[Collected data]
-*-
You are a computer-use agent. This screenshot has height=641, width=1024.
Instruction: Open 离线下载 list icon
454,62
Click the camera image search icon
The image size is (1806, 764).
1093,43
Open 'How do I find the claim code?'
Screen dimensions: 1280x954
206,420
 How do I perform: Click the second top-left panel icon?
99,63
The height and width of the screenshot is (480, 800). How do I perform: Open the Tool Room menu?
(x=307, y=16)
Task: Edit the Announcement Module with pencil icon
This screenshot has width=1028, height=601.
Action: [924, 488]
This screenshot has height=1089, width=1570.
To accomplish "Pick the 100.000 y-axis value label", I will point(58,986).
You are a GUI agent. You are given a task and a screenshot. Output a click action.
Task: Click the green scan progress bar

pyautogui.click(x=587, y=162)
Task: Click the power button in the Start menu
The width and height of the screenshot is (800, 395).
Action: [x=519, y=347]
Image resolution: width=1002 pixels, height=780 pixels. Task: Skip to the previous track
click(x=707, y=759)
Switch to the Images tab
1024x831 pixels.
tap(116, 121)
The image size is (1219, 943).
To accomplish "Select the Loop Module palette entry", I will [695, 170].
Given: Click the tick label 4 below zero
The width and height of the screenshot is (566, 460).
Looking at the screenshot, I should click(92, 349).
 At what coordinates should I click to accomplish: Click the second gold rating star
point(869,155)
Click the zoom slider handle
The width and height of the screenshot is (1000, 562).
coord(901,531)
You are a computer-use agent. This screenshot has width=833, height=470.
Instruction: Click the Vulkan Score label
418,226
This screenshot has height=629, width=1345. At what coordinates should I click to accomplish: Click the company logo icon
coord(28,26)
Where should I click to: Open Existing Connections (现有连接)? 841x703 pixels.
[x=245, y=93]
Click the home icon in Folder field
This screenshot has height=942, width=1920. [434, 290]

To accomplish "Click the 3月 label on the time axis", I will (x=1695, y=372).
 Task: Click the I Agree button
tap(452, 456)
-*-
- _What is expected_
Return all of the data exactly as it reads.

- _Solution to this exercise_
You are a computer-use agent. This screenshot has height=641, width=1024.
Instruction: Open 离线下载 list icon
454,62
Click the camera image search icon
The image size is (1806, 764).
1093,43
Open 'How do I find the claim code?'
Screen dimensions: 1280x954
206,420
 How do I perform: Click the second top-left panel icon?
99,63
The height and width of the screenshot is (480, 800). How do I perform: Open the Tool Room menu?
(x=307, y=16)
Task: Edit the Announcement Module with pencil icon
This screenshot has width=1028, height=601.
Action: [924, 488]
This screenshot has height=1089, width=1570.
To accomplish "Pick the 100.000 y-axis value label", I will point(58,986).
You are a GUI agent. You are given a task and a screenshot. Output a click action.
Task: Click the green scan progress bar

pyautogui.click(x=587, y=162)
Task: Click the power button in the Start menu
The width and height of the screenshot is (800, 395).
Action: [x=519, y=347]
Image resolution: width=1002 pixels, height=780 pixels. Task: Skip to the previous track
click(x=707, y=759)
Switch to the Images tab
1024x831 pixels.
tap(116, 121)
The image size is (1219, 943).
To accomplish "Select the Loop Module palette entry", I will [695, 170].
Given: Click the tick label 4 below zero
The width and height of the screenshot is (566, 460).
Looking at the screenshot, I should click(92, 349).
 At what coordinates should I click to accomplish: Click the second gold rating star
point(869,155)
Click the zoom slider handle
The width and height of the screenshot is (1000, 562).
coord(901,531)
You are a computer-use agent. This screenshot has width=833, height=470.
Instruction: Click the Vulkan Score label
418,226
This screenshot has height=629, width=1345. At what coordinates should I click to accomplish: Click the company logo icon
coord(28,26)
Where should I click to: Open Existing Connections (现有连接)? 841x703 pixels.
[x=245, y=93]
Click the home icon in Folder field
This screenshot has height=942, width=1920. [434, 290]

To accomplish "Click the 3月 label on the time axis", I will (x=1695, y=372).
 Task: Click the I Agree button
tap(452, 456)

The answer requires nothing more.